Stream: math-comp users

Topic: Matrix representation


view this post on Zulip Julin Shaji (Oct 03 2023 at 15:49):

Hi. I was trying to have a representation of matrices using mathcomp and upon searching online, came across:
https://github.com/VeriNum/LAProof/blob/main/floatlib.v

It had this definition for matrix:

Definition matrix t := list (list (ftype t)).

But I wasn't sure I understood it properly.
Doesn't this line mean that matrix t is a list of lists where t is a finite type?
Does that also somehow constraint it to be a proper matrix? As in every row has same number of elements?

view this post on Zulip Julin Shaji (Oct 03 2023 at 15:52):

Oh.. I guess the proof is made from here:
https://github.com/verified-network-toolchain/Verified-FEC/blob/cav22/proofs/Matrix/ListMatrix.v#L392

Definition rect {A} (l: list (list A)) m n : Prop :=
  Zlength l = m /\ 0 <= n /\ Forall (fun x => Zlength x = n) l.

view this post on Zulip Emilio Jesús Gallego Arias (Oct 03 2023 at 15:55):

Hi @Julin Shaji , math-comp matrices are defined in https://math-comp.github.io/htmldoc_2_0_0/mathcomp.algebra.matrix.html

view this post on Zulip Emilio Jesús Gallego Arias (Oct 03 2023 at 15:57):

See also the math-comp book , as pointed out in the other thread, section 7.8 explains how matrices are built

view this post on Zulip Julin Shaji (Oct 09 2023 at 05:55):

To get the notations for matrix, do we need to import some module?

I tried:

From mathcomp Require Import all_ssreflect all_algebra.

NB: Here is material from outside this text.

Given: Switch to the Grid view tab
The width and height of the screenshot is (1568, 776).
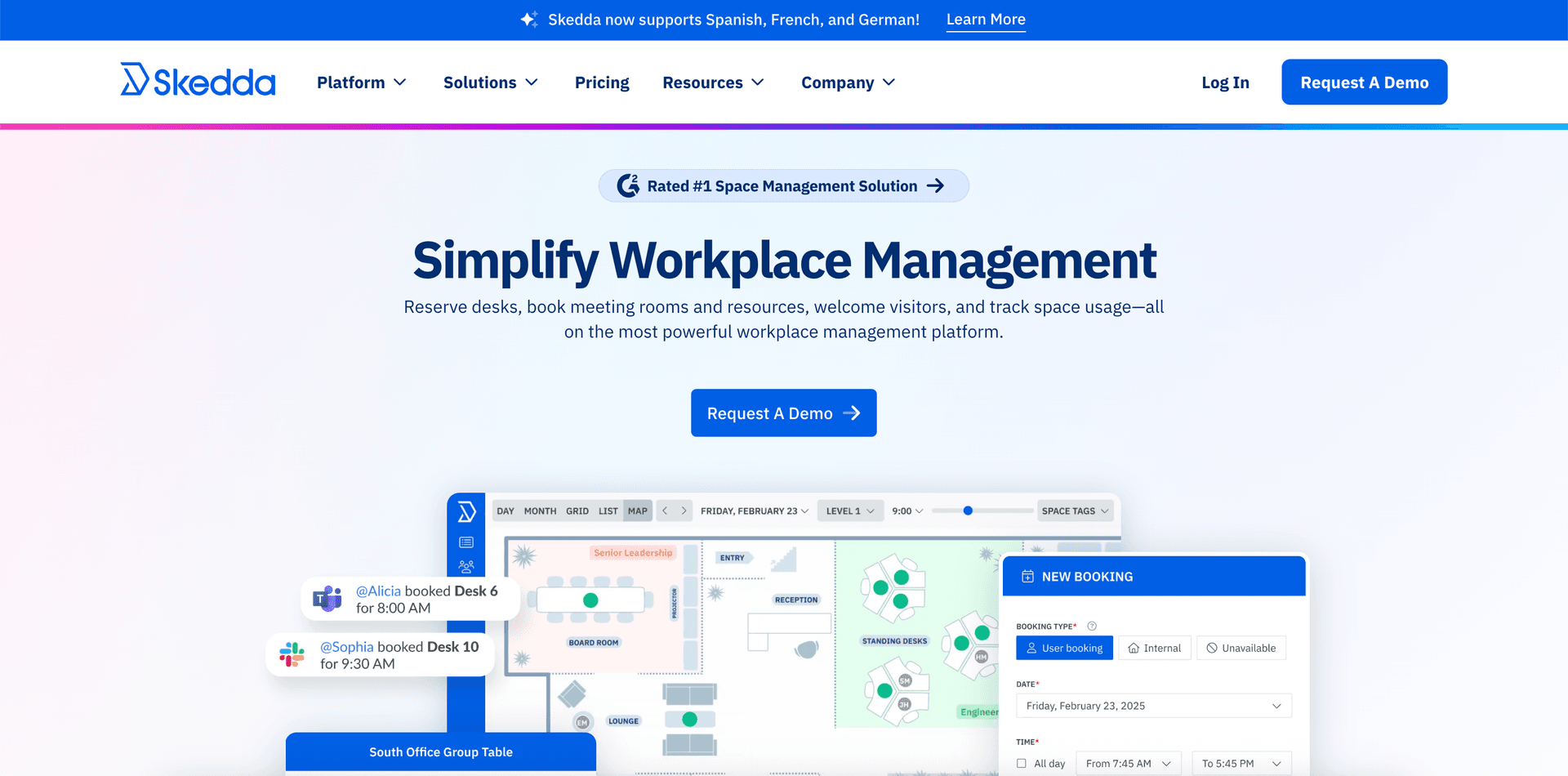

Compute \matrix_(i<3, j<7) if i==j then 1 else 0.
(*
Unknown interpretation for notation "\matrix_ ( _ < _ , _ < _ ) _".
*)

but that's giving error.

view this post on Zulip Julin Shaji (Oct 09 2023 at 05:56):

Opening ring_scope changes the error to:

Local Open Scope ring_scope.

Compute \matrix_(i<3, j<7) if i==j then 1 else 0.
(*
In environment
i : ordinal_finType 3
j : ordinal_finType 7
The term "j" has type "Finite.sort (ordinal_finType 7)"
while it is expected to have type "Equality.sort (ordinal_finType 3)".
*)

view this post on Zulip Julin Shaji (Oct 09 2023 at 05:59):


Compute \matrix_(i<3, j<7) (fun i j => if i==j then 1 else 0). worked though.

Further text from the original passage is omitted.